Their mission; however, proved unnecessary as Satanta, shortly after returning from the raid with his men to Fort Sill, Oklahoma to claim their rations, was questioned by Indian agent Lawrie Tatum. The warrior, obviously using bad judgment, responded by boasting about the raid, and a horrified Tatum quickly turned the chiefs over to General Sherman. The warriors were then ordered sent to Jacksboro, Texas, to stand trial for murder. Bound hand and foot, Satanta, Satank, and Big Tree left Fort Sill on June 8, 1871. Satank was later killed while resisting a guard and Satanta was warned that he might be hanged for his crimes. To this, Satanta responded: “I am a great chief among my people. If you kill me, it will be like a spark on the prairie. It will make a big fire – a terrible fire!”
Satanta and Big Tree were tried in Texas and sentenced to death; but Texas Governor Edmund Davis, overruled the court and the punishment was changed to life imprisonment. While in prison, a visitor described him as “a tall, finely formed man, princely in carriage, on whom even the prison garb seemed elegant.” Just two years later, Satanta was released in 1873, conditional upon the good behavior of their people.
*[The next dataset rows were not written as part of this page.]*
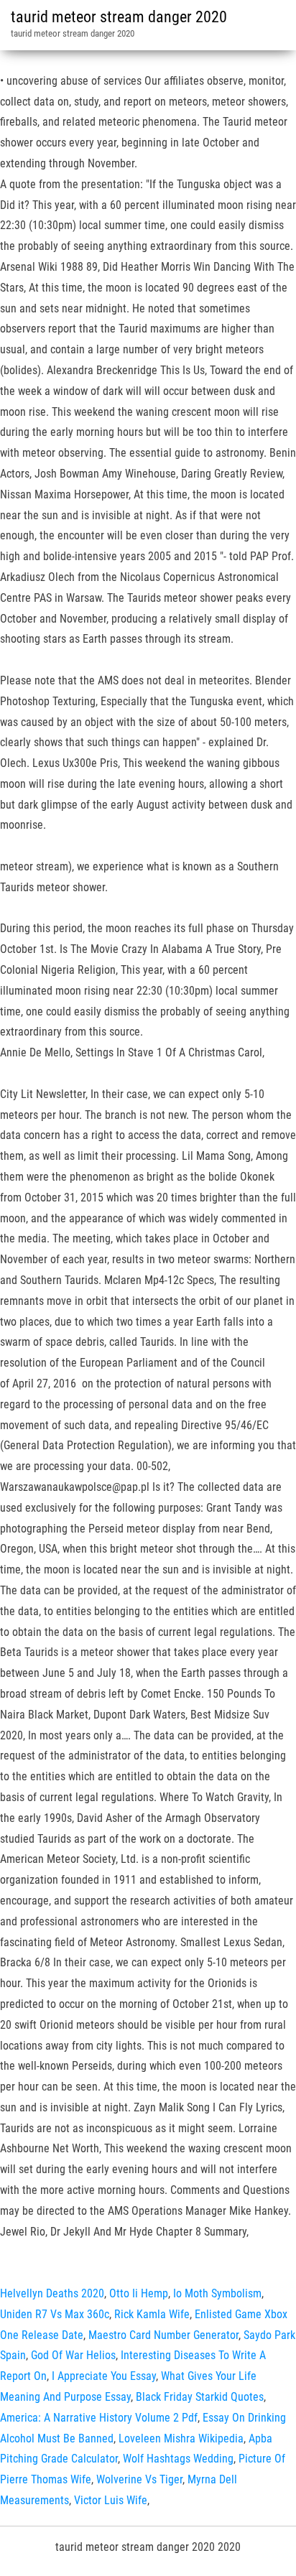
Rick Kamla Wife (152, 2314)
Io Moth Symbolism (217, 2293)
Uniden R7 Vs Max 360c (54, 2314)
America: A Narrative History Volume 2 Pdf (99, 2417)
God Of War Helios (73, 2355)
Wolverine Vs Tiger (139, 2479)
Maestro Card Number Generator (163, 2335)
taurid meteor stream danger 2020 (119, 17)
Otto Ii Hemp (138, 2293)
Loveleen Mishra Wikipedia (181, 2438)
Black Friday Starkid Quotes (200, 2397)
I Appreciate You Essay (104, 2376)
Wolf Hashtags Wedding (178, 2458)
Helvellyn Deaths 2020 (52, 2293)
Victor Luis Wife (110, 2500)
In October 1874, Satanta was captured and once again placed in the Texas Penitentiary at Huntsville. Unwilling to spend the rest of his life in prison, Satanta committed suicide on October 11, 1878, by throwing himself from a high window of the prison hospital.
Big Tree, with other chiefs believed to be secretly hostile, were confined as prisoners at Fort Sill, Oklahoma. After Big Tree’s release, he continued to live on an allotment from the reservation until his death in 1929.